Title: Demonstrate The Central Limit Theorem
Slug: demonstrate_the_central_limit_theorem
Summary: Python introduction to the central limit theorem
Date: 2016-05-01 12:00
Category: Statistics
Tags: Basics
Authors: Chris Albon

Preliminaries



In [1]:

    
# Import packages
import pandas as pd
import numpy as np

# Set matplotlib as inline
%matplotlib inline

Create Population Data From Non-Normal Distribution



In [2]:

    
# Create an empty dataframe
population = pd.DataFrame()

# Create an column that is 10000 random numbers drawn from a uniform distribution
population['numbers'] = np.random.uniform(0,10000,size=10000)



In [3]:

    
# Plot a histogram of the score data.
# This confirms the data is not a normal distribution.
population['numbers'].hist(bins=100)









    Out[3]:





<matplotlib.axes._subplots.AxesSubplot at 0x112c72710>

View the True Mean Of Population



In [4]:

    
# View the mean of the numbers
population['numbers'].mean()









    Out[4]:





4983.824612472138

Take A Sample Mean, Repeat 1000 Times



In [5]:

    
# Create a list
sampled_means = []

# For 1000  times,
for i in range(0,1000):
    # Take a random sample of 100 rows from the population, take the mean of those rows, append to sampled_means
    sampled_means.append(population.sample(n=100).mean().values[0])

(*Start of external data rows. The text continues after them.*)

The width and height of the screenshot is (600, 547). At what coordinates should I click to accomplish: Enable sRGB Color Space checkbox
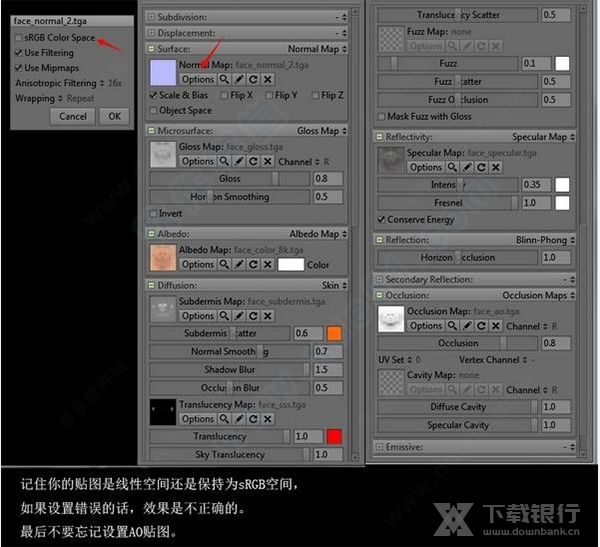pyautogui.click(x=19, y=38)
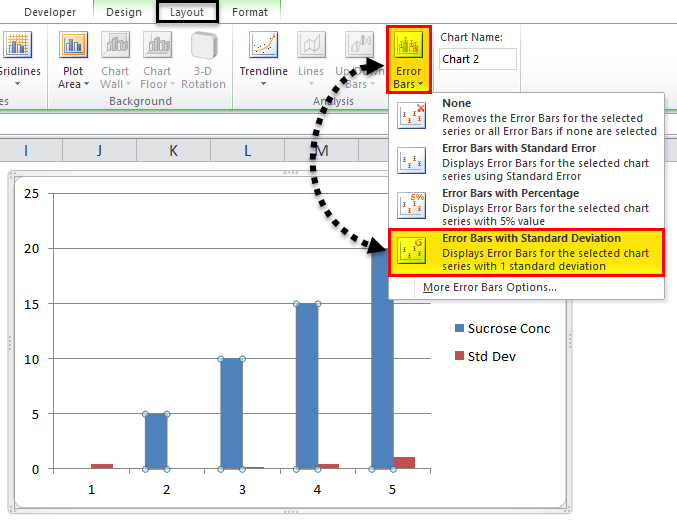Click the Chart Wall icon
This screenshot has width=677, height=521.
coord(115,44)
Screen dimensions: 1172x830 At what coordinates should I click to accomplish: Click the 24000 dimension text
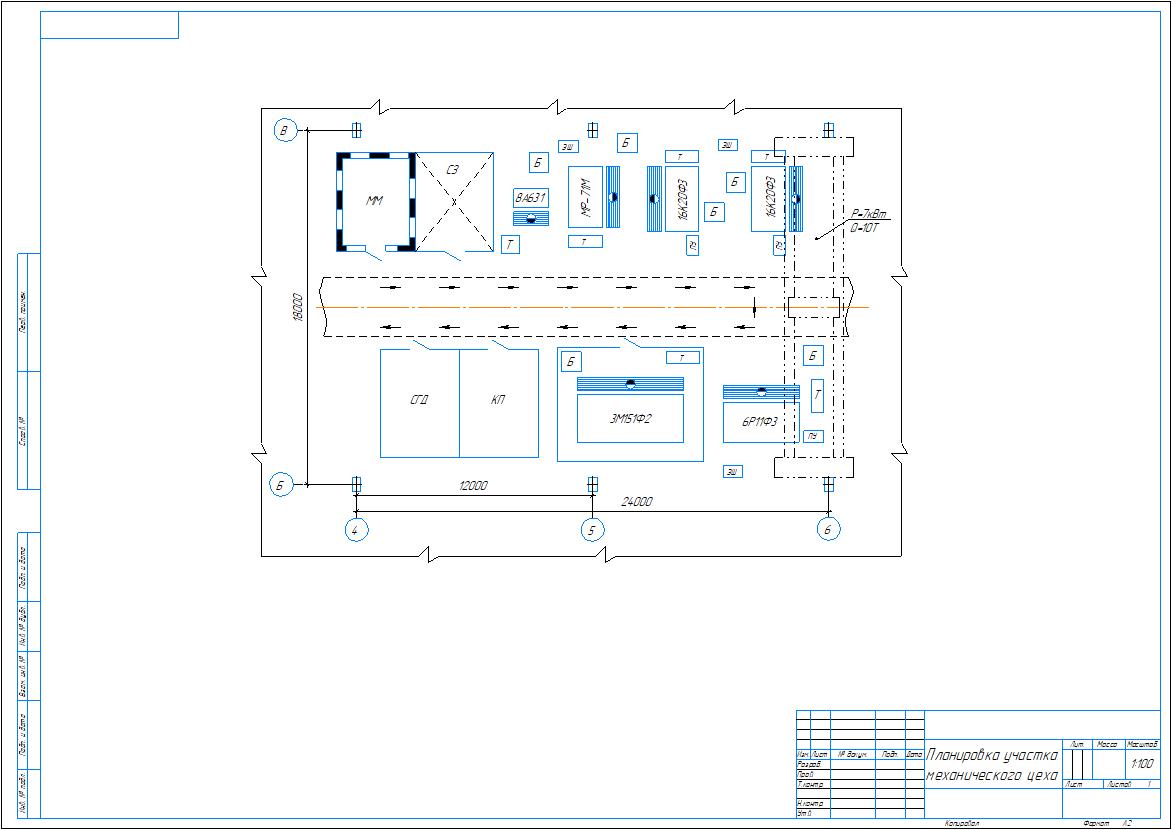637,502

Plot The Sample Means Of All 100 Samples



In [6]:

    
# Plot a histogram of sampled_means. 
# It is clearly normally distributed and centered around 5000
pd.Series(sampled_means).hist(bins=100)









    Out[6]:





<matplotlib.axes._subplots.AxesSubplot at 0x11516e668>

This is the critical chart, remember that the population distribution was uniform, however, this distribution is approaching normality. This is the key point to the central limit theory, and the reason we can assume sample means are not bias.

View The Mean Sample Mean



In [7]:

    
# View the mean of the sampled_means
pd.Series(sampled_means).mean()









    Out[7]:





4981.465310909289

Compare To True Mean



In [19]:

    
# Subtract Mean Sample Mean From True Population Mean
error = population['numbers'].mean() - pd.Series(sampled_means).mean()

# Print
print('The Mean Sample Mean is only %f different the True Population mean!' % error)









    



The Mean Sample Mean is only 2.359302 different the True Population mean!